Kemudian Alex Latief, T. Najib Bahadur (alm), Wahidin Noor, Yusrin Yus, Ani, Taty Husein, Ryana Savitri, Sri Wahyuni, Ningsih, Lennny Syahreza, Farida, Dana Sastra, Muchsin Lubis, Bersihar Lubis (Pemred Medan Bisnis), Handono Hadi, Utoyo Hadi, Adek Nasution, Maimun, Ana Damanik, Buyung Bizard, Varah Tampubolon, Edy Tono, Yos Hardiyanto, Tetty Munthe (alm), Nasir Chan, Toto Zulfan (alm), Ady Fala (alm), Khalil, Donny Trisno (alm), Erwin Norman Siregar, Rizaldy Siagian, Zanna, S.Yono (alm), Lina, Hadi RA, Monos RA (alm), Adek Putri, Adi Parmin (alm), Syahrial Felani, Yenni, Rahma, Rani, Jamal, Apri, Yan Amarni Lubis, Burhan Folka, Rosnani Lubis, Wan Hidayati dan banyak lagi yang lain.

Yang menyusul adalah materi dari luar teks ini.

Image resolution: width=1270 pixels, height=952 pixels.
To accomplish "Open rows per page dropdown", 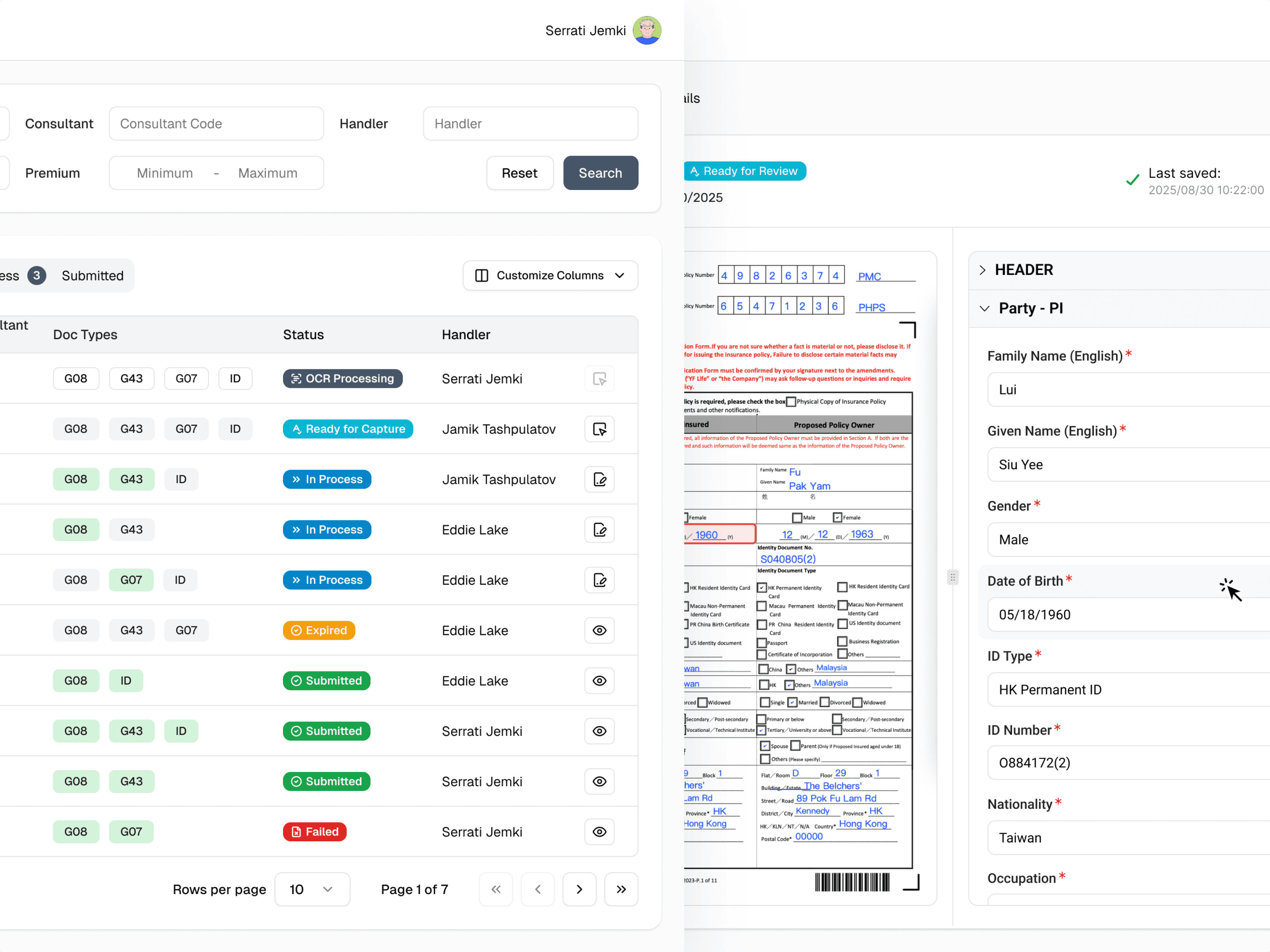I will click(312, 889).
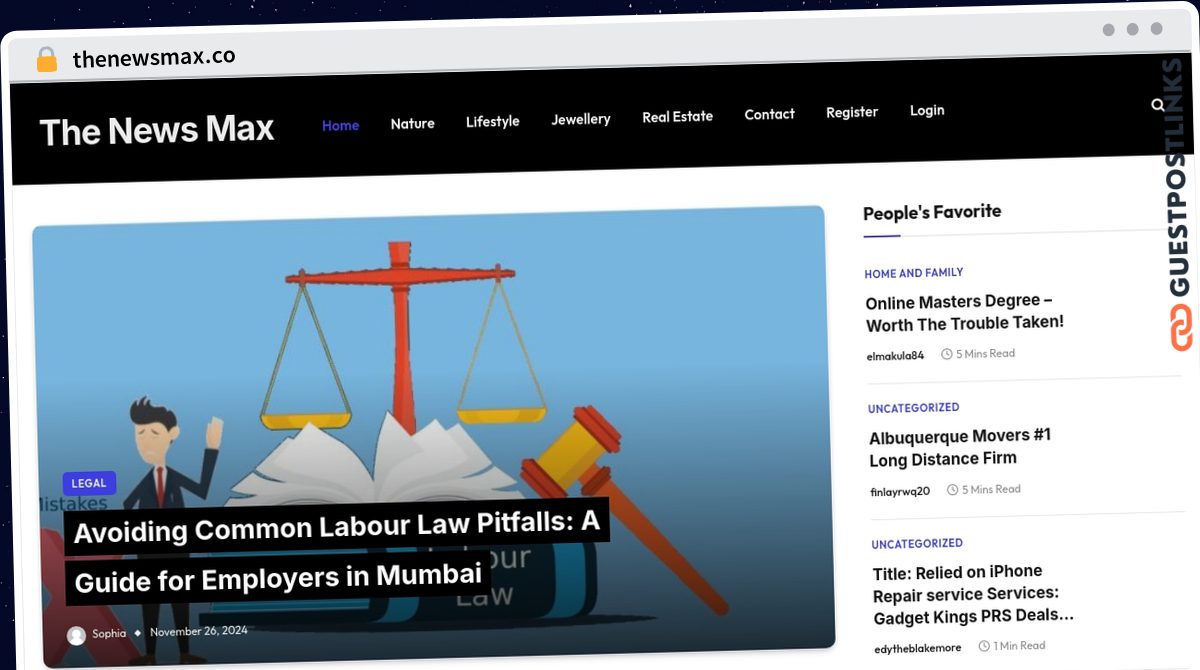
Task: Open the Contact page
Action: pyautogui.click(x=769, y=114)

Tena terus ada maka kini menjadi sebuah keluarga besar yang harmonis. Menyatu dan ingin diwujudkannya dalam Hari Ulang Tahun ke-52 Tena. Keharmonisan keluarga besar itu diwujudkan dengan mengadakan Seleberasi HUT, Apresiasi Seni dan Pameran Foto Dokumentasi Tena di Ruang Pameran Taman Budaya Sumatera Utara pada 3 Nopember 2015.
Satu catatan penting, Tena didirikan 28 Oktober 1963 tepat pada Hari Sumpah Pemuda oleh lima anak muda disebut Pandawa Lima. Tepat pada Hari Sumpah Pemuda maka akan terus bergelora jiwa mudanya. Bila ini terjadi, maka Tena akan terus ada dari generasi ke generasi. Bukan terhenti pada kenangan penulis saja 28 tahun lalu, Teater Nasional Medan.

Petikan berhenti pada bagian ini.